Bei einer Erderwärmung von zwei Grad oder mehr drohen verheerende Folgen: noch mehr zerstörte Ökosysteme und aussterbende Tierarten, noch mehr extreme Hitzewellen, Dürren und Überflutungen, mehr Krankheiten und Pandemien, mehr Ernteausfälle, mehr Konflikte und noch größere globale politische Instabilität – und dazu ein höheres Risiko klimatischer Kettenreaktionen, die die Erwärmung zusätzliche verstärken könnten.

In Deutschland lebt nur etwa ein Prozent der Weltbevölkerung. Nach Angaben des Bundesumweltministeriums hat das Land seit Beginn der Industrialisierung fünfmal so viel zur Erd­erwärmung beigetragen, wie seinem Bevölkerungsanteil entsprechen würde. Die Bundesrepublik wird die selbstgesteckten Klimaziele höchstwahrscheinlich nicht erreichen. Das von der Bundesregierung beschlossene Klimaschutzprogramm sieht vor, die Emissionen bis 2020 um 40 Prozent und bis 2050 um 80 bis 95 Prozent zu reduzieren, gemessen an den Werten von 1990. Doch dem Klimaschutzbericht von vergangenem Jahr zufolge werden die Emissionen bis 2020 nur um 32 Prozent reduziert.

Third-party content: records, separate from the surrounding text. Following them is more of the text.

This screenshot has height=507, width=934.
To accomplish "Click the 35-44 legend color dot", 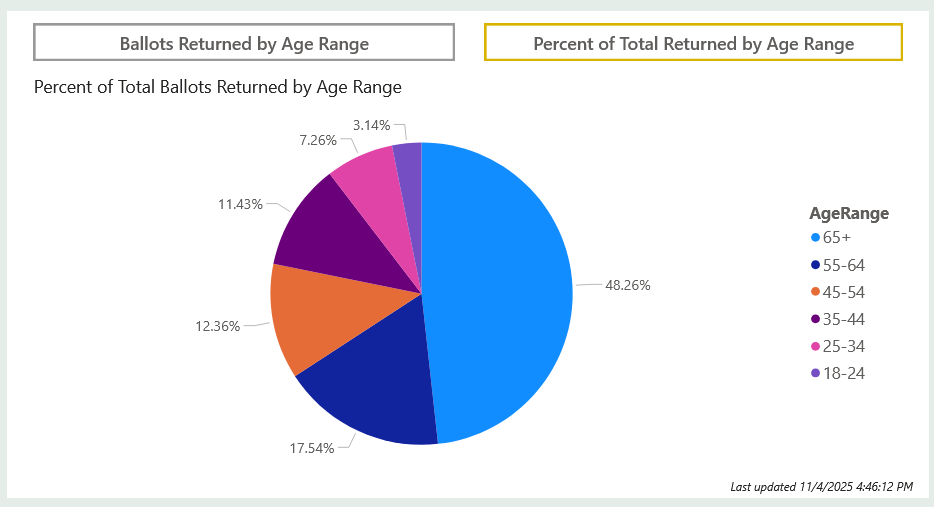I will [x=815, y=319].
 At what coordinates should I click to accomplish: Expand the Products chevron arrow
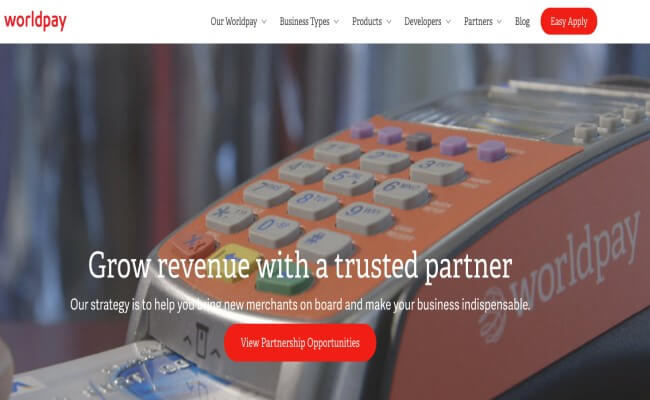pos(389,22)
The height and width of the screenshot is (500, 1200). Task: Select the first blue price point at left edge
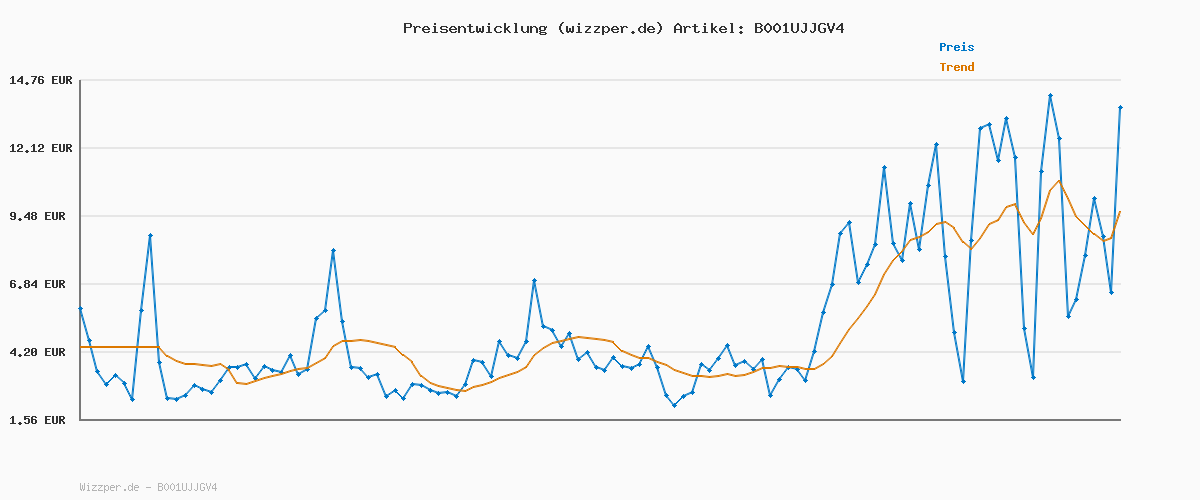pyautogui.click(x=80, y=309)
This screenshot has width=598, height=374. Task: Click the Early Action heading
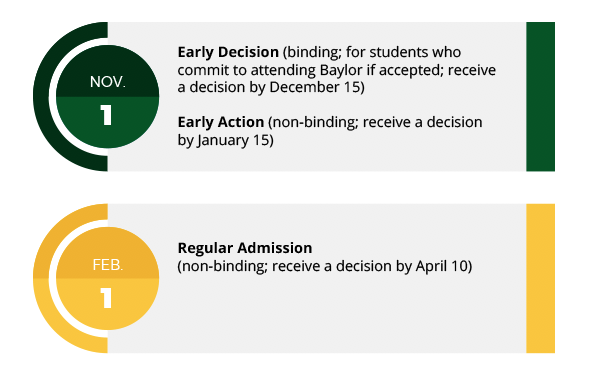coord(221,122)

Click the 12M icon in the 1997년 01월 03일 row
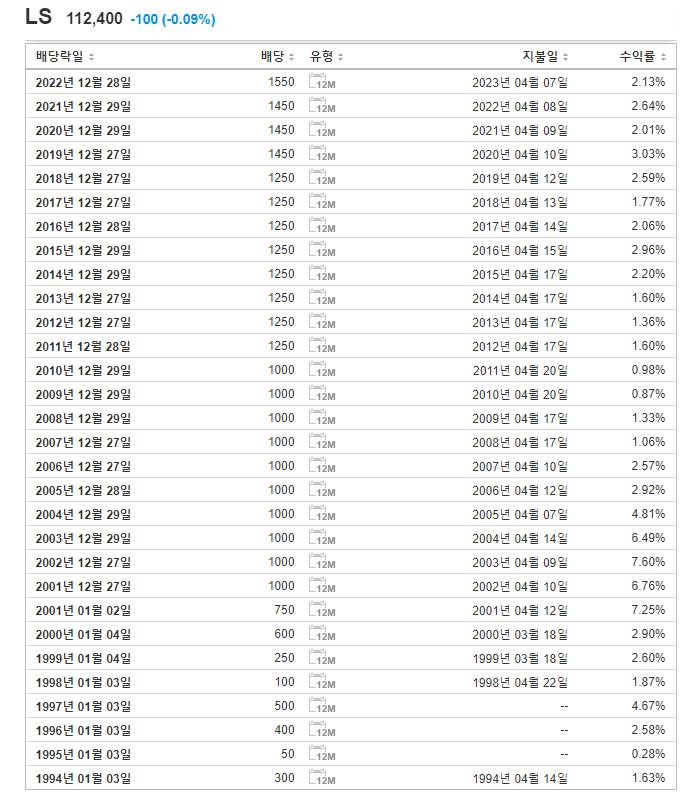[322, 706]
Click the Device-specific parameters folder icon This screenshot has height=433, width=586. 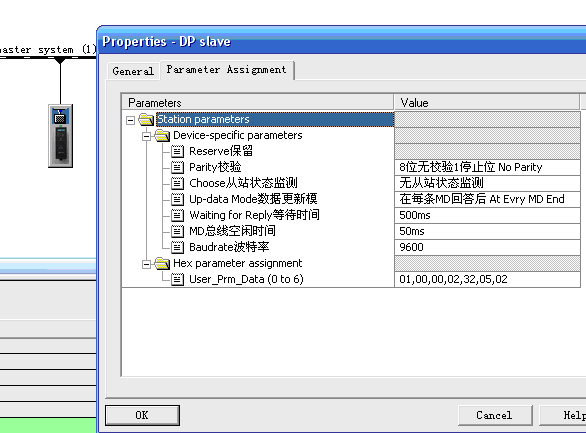click(162, 136)
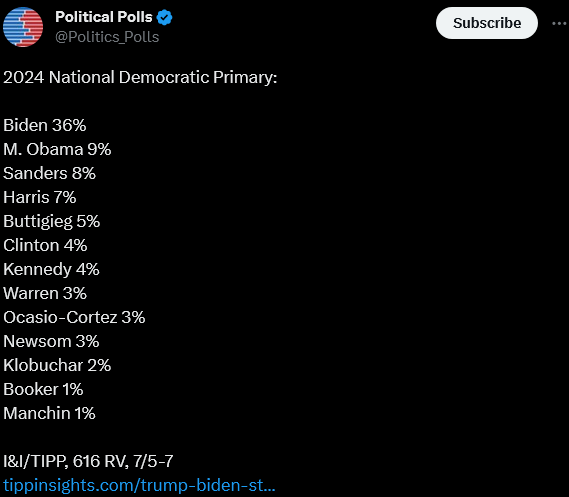Open the three-dot more options menu
569x497 pixels.
pos(560,24)
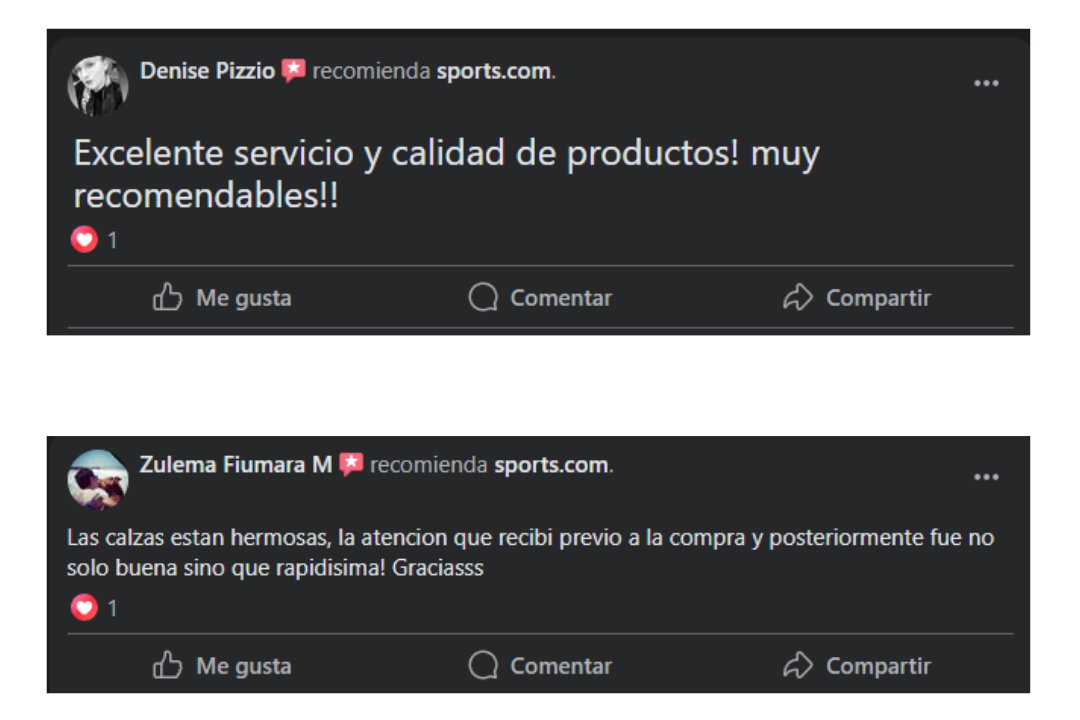Click recommendation badge next to Zulema Fiumara
Image resolution: width=1080 pixels, height=720 pixels.
(351, 465)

Die Bundesregierung wird der Industrie in den kommenden Jahren wohl kaum hohe Kosten auferlegen, um den CO2-Ausstoß zu verringern. Denn es mehren sich die Anzeichen, dass die deutsche Wirtschaft spätestens im kommenden Jahr in eine Rezession gerät. Für Politiker, denen die bereits beschlossenen Maßnahmen schon viel zu weit gehen, ist das eine Gelegenheit, den Klimaschutz in Frage zu stellen. Christian Lindner, der Bundesvorsitzende der FDP, beispielsweise gab in der FAZ folgenden Satz von sich: »Wir werden den Planeten nicht retten, indem wir einen Morgenthau-Plan für Deutschland umsetzen und die Deutschen zu veganen Radfahrern machen.« So klingen die national-populistischen Einwände gegen den Klimaschutz.